» **Text**
METEOROLOGIST JEFF HABY

This writing focuses on trying to answer the question of which is more difficult to measure and forecast: rain or snow.

Rain measurement: Rain is fairly easy to measure and all rain basically has the same density, thus 0.5 measured at one station with the same type of device will be the same amount of water as 0.5 measured at another station.

Rain forecast: Rain can be easy or very difficult to forecast depending on the situation. It is more difficult to forecast the amount of rain at a point location if it is a convective rain event. One location may get 1.0 while another location nearly gets very little. This is one reason why the rain chance is typically expressed as a percentage that a point location will receive measureable precipitation.

Snow measurement: Snow can be more difficult to measure than rain and the density of snow in two different situations or even in two different locations in a forecast region can be vastly different. For example, 10 inches of snow in one event could melt down to 1 liquid while in another event 10 inches could melt down to 0.5. Also, the inches of snow measurement can vary significantly even within a few feet of each other due to drifting, compaction of the snow over time, places of wind favored deposits, snow blowing off elevated surface to the ground, and the surface on which the snow accumulates. Measuring at several places in an open area will help minimize this measurement problem.

Snow forecast: Just like rain, snow amounts can vary dramatically over the forecast area depending on the temperature profile, the density of the snow, elevation, the intensity of the snow and other factors. Typically a range of expected snow amounts at a location will be given rather than trying to forecast an exact inch total due to the variation in accumulation that typically occurs across the forecast area. In a snow forecast situation, the forecaster also has to determine if the precipitation will be all snow or a wintry mix and also the forecaster has to determine the form of precipitation when the precipitation event has the highest intensity. For example, 80% of the precipitation in an event falling as snow and 20% as rain can produce more snow than 80% of the precipitation falling as rain and 20% falling as snow.

The snow measurement and snow forecast will often be more difficult than the rain measurement and rain forecast due to the extra factors that have to be taken into consideration.

» **Dataset rows**
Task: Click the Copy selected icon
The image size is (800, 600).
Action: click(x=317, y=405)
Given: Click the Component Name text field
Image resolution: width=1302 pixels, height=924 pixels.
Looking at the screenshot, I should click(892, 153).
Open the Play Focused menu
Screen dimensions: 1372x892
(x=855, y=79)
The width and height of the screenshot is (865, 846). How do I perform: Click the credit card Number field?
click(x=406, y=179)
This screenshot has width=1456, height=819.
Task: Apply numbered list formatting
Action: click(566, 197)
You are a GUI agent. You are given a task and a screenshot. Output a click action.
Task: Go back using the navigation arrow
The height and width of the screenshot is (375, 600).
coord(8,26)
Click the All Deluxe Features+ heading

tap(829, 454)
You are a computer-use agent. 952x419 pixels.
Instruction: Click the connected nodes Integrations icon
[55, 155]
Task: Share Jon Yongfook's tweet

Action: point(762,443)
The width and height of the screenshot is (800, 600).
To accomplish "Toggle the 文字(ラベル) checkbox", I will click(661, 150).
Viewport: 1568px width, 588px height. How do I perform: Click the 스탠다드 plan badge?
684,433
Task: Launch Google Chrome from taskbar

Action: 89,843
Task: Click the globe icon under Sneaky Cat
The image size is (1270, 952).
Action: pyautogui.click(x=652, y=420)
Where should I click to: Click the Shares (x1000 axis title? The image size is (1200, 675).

» **Problems**
A - In the piece on measuring and forecasting rain and snow, write out everything from "Snow measurement: Snow" down to "this measurement problem.", replacing "compaction" with "settling".
B - According to the piece on measuring and forecasting rain and snow, what helps minimize the problem of snow measurements varying from place to place?

» **Results**
A -
Snow measurement: Snow can be more difficult to measure than rain and the density of snow in two different situations or even in two different locations in a forecast region can be vastly different. For example, 10 inches of snow in one event could melt down to 1 liquid while in another event 10 inches could melt down to 0.5. Also, the inches of snow measurement can vary significantly even within a few feet of each other due to drifting, settling of the snow over time, places of wind favored deposits, snow blowing off elevated surface to the ground, and the surface on which the snow accumulates. Measuring at several places in an open area will help minimize this measurement problem.

B - Measuring at several places in an open area.